何かを叩き付けるような音が辺りに響き渡り、古ぼけ崩れかけていた民家が完全に倒壊した。
舞い上がる埃を鬱陶しそうに払い退け風をおこして吹き飛ばしながら、瓦礫の山へと歩み寄っていく白銀の髪をたなびかせた凛とした佇まいの少女。
警戒心あらわに近付くその少女の片眉がピクリと動き、その足が止まる。
「──ちっ。やっぱり防いだのね」
「……当たり前じゃない。殴られて喜ぶ趣味はないわ」
ガラガラと瓦礫が崩れる音がしたと思うと、爆発的に旋風が逆巻き辺りの全てを吹き飛ばした。
破片や土砂が白銀の少女へ殺到するが、展開された六枚の光盾に阻まれて塵一つ彼女に通る事はない。
「ほんといきなりなご挨拶よね。私が一体何をしたというの?」
拳の形にへこんだ白銀の盾を片手に構えた大柄な体格をした男。その片腕の中にすっぽりと収まっていた黒髪の小柄な少女は、溜め息をつくと同時に金髪碧眼へと変化を遂げ、男の腕の中から地面へと降り立つ。
「しかもいきなりこんな所まで跳ばして……家に帰るのが面倒じゃないの。全くもう!」
某有名コンビニチェーンのビニール袋を片手にぷりぷりと怒る姿からは、周囲の惨状には似つかわしくないほどかわいらしさが感じられたが、背後に盾を持って立つ表情が抜け落ちた男の存在が、目の前に立つ少女に似つかわしくない異様さを醸し出していた。
「私をこんなところまで誘拐して何がしたいのよ」
「父様の意向を無視し続けているお前を、誰も見ていない所で殴りたかったからよ。愚妹」
「はあっ!?」
青筋を立てる少女、もとい美空。
自分の大切な夫と嫁が愛されているのを会議の場で再認識した彼女は気分を良くし、買った缶酎ハイの袋片手にルンルン気分で自宅へ戻ろうと歩いていた所だった。
それが何かを踏んだ瞬間この空間へと跳ばされ、いきなり横手から殴られたのである。
そして問い詰めたら先程の暴言。
誰であろうと普通キレる。
「じゃあ、お父様から隠れてゴキブリのようにこそこそし、あまつさえ命令違反をしてまで何をおっしゃりたいのかしら、そこの愚姉」
「ぐっ、がっ!」
売り言葉に買い言葉。
美空に愚姉と呼ばれたテラリティも青筋を立てながらも何とか耐えて、
「それまで力が回復しているのは何故よ!
しかも何故すぐにでもあの子達を助けに戻らない!?」
「今戻った所でどうしろと?
こういうのは時期があるし、各地に隠した力もまだ全部回収出来ていないのに、表立って動けと?」
溜め息混じりにぼやく美空。
邪神の残滓を完全に浄化出来ていない可能性を憂慮していた彼女は、いざ自身の身に何かあった時ようの為にと、精霊女王時代に余剰な力を少しずつ小分けにして各地に隠蔽して封印していた。

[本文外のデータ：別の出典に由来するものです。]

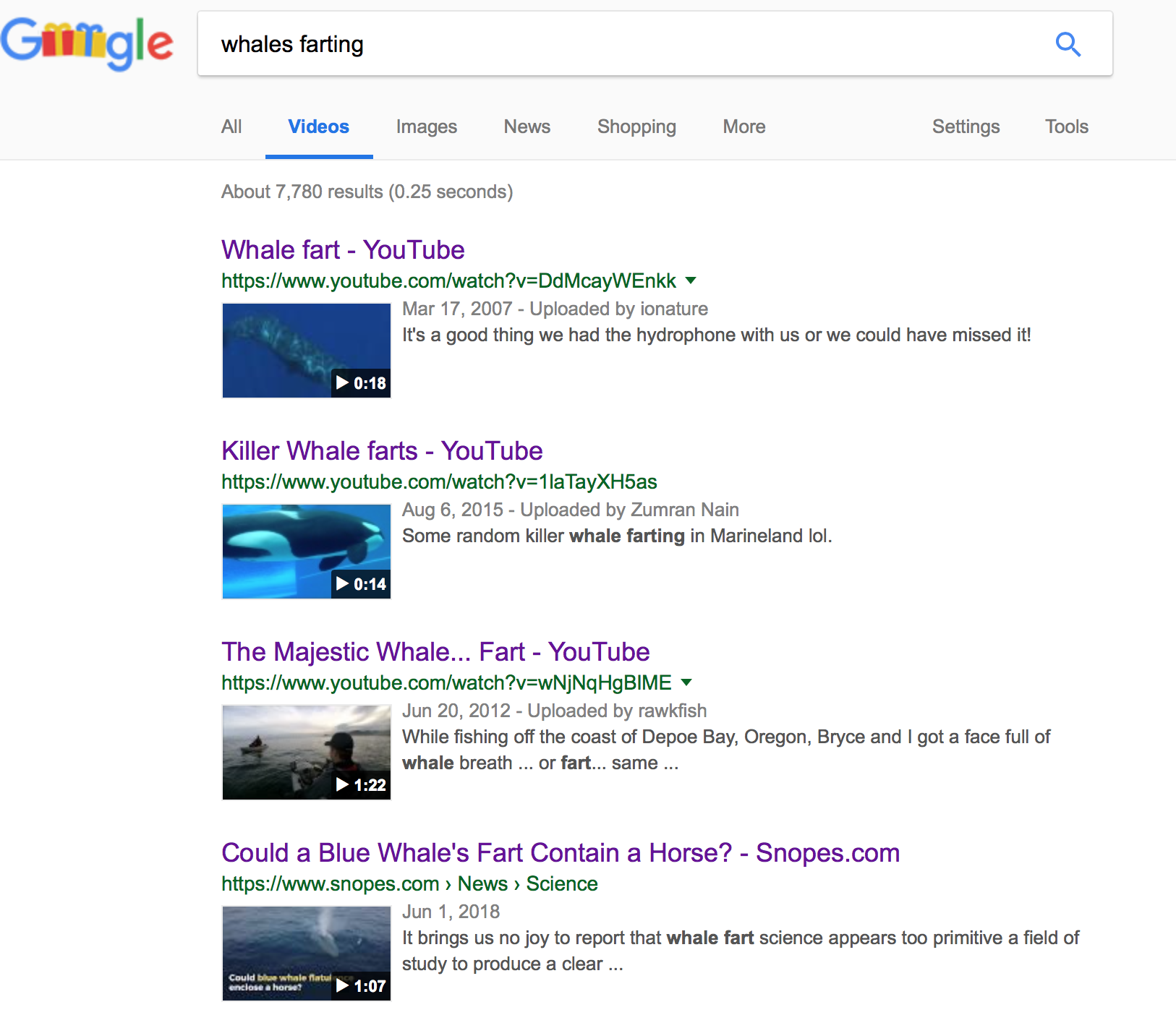The height and width of the screenshot is (1015, 1176).
Task: Open the News tab
Action: [527, 127]
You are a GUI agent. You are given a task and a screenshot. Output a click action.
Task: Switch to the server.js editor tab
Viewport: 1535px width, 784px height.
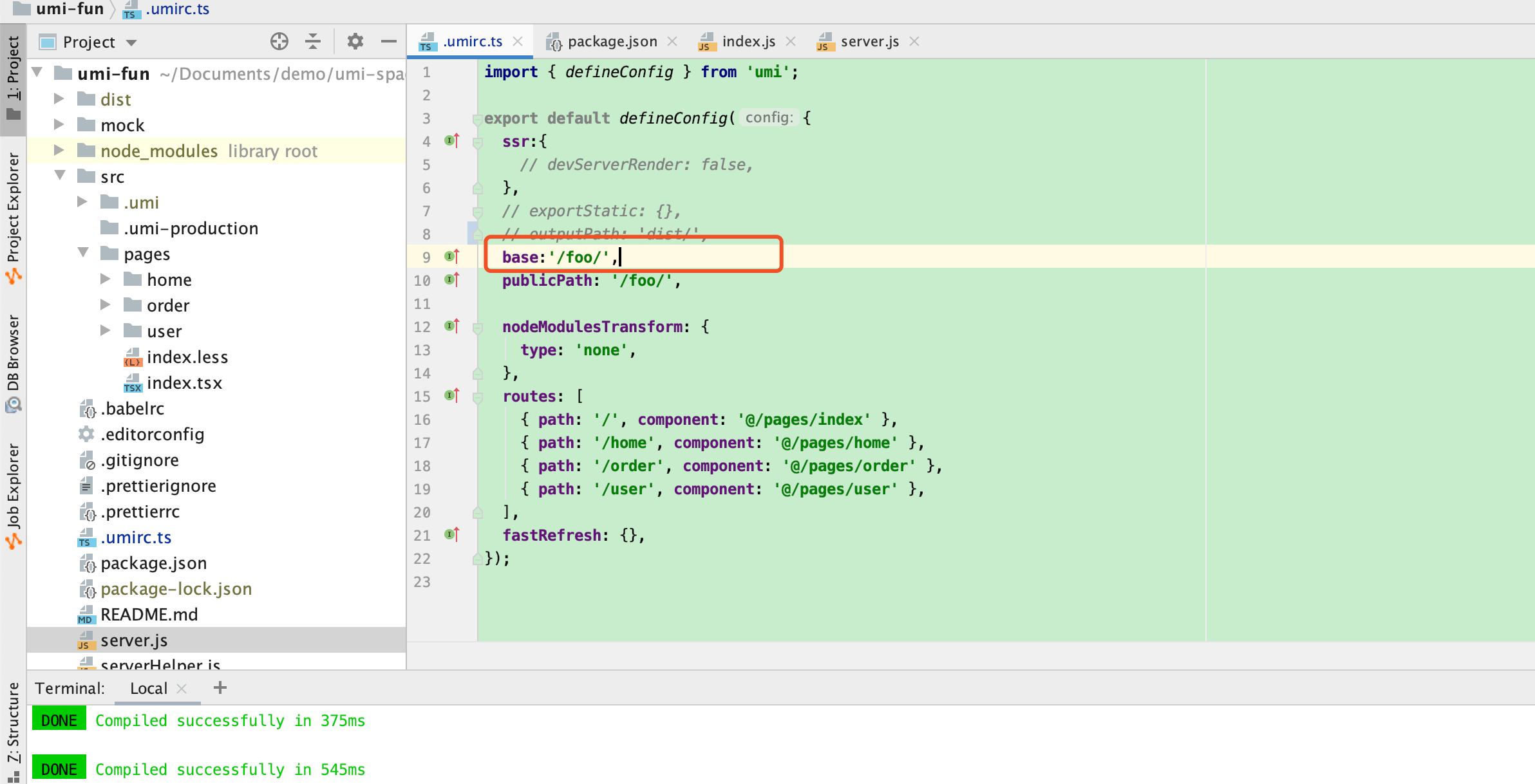coord(869,41)
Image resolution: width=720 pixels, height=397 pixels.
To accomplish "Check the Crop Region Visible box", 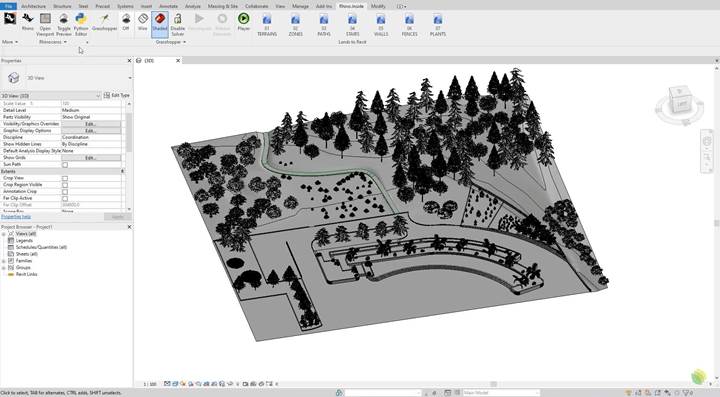I will pos(65,185).
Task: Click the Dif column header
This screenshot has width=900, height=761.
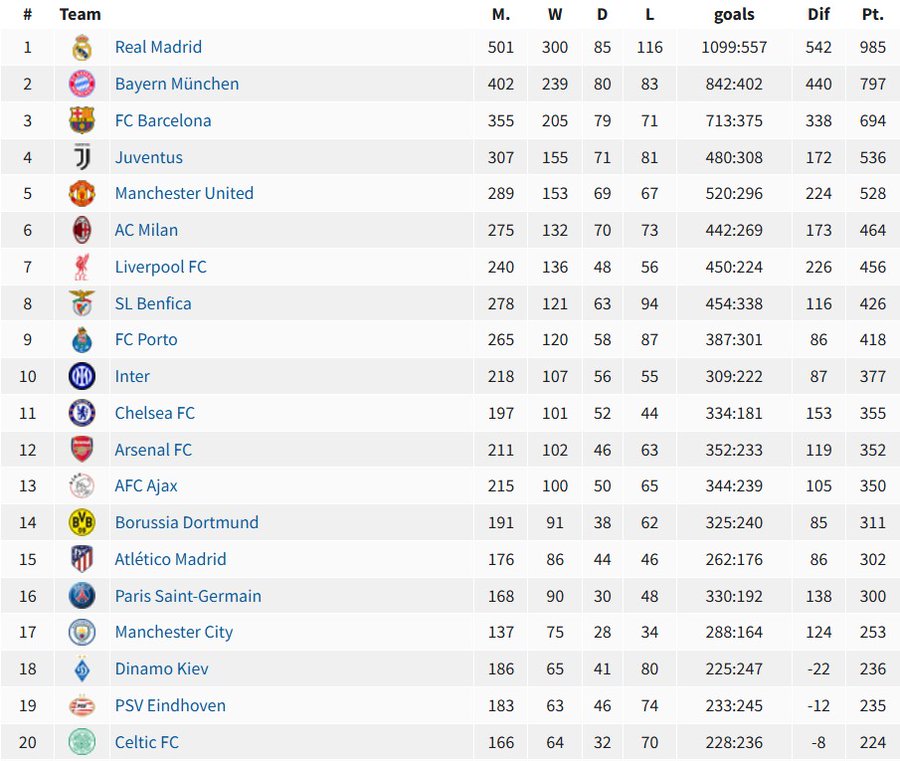Action: (819, 14)
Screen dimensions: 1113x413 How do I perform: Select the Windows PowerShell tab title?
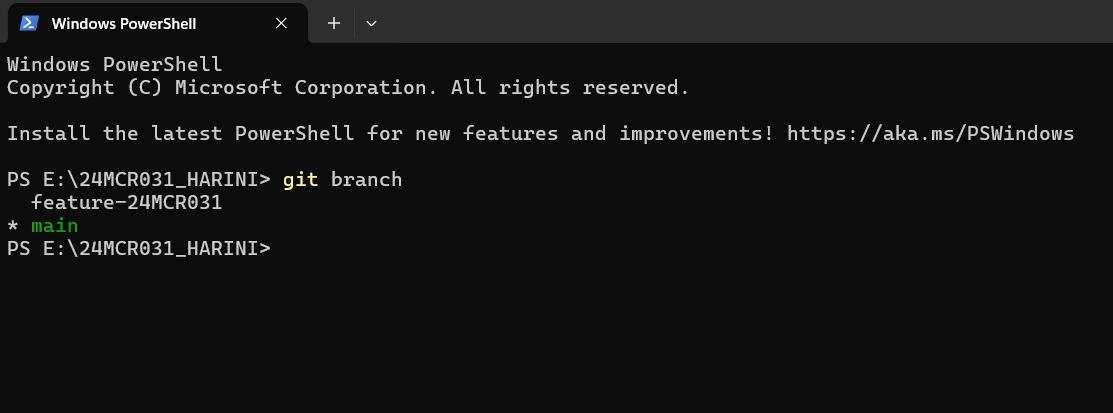(124, 23)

プレシニア王国分の回収は終わった。今エインヘリア帝国に向かっているのは、それの回収だったりする。
ちなみにユーネから逃げ延びた際にも使用しており、自身の準備の良さにやってて良かったと、ほっとした美空である。
何しろ神域に『死に戻り』してしまえば、最後に神核に触れた後からの『記憶』や『身体情報』が欠落しかねず、それだけは許容出来なかったからだ。
元々彼女は後方支援型の始祖精霊。
ただでさえ戦闘力も精霊力も全盛期から比べれば『月とスッポン』級レベルなのに、全面戦争状態を隠れてやり過ごし、数十年の歳月をかけてやっとの事で戻れた神域。
早く助けに行きたい気持ちを堪えて、父親と共に二柱で練った作戦を、ようやく形にして、かつ偶然にも助けられて今回の転生へと繋がった。
もちろんテラリティには内緒であった。
ウェニティアからは話すつもりはなかったし、ティスカトールとて彼女に話すのは時期尚早と考えたからである。
見た目や権能の役割に似ず、テラリティは激情家である。
話してしまえば勝手にエストラルドに押し掛けてしまいそうであるし、暴走して作戦の根本が揺らぎかねない。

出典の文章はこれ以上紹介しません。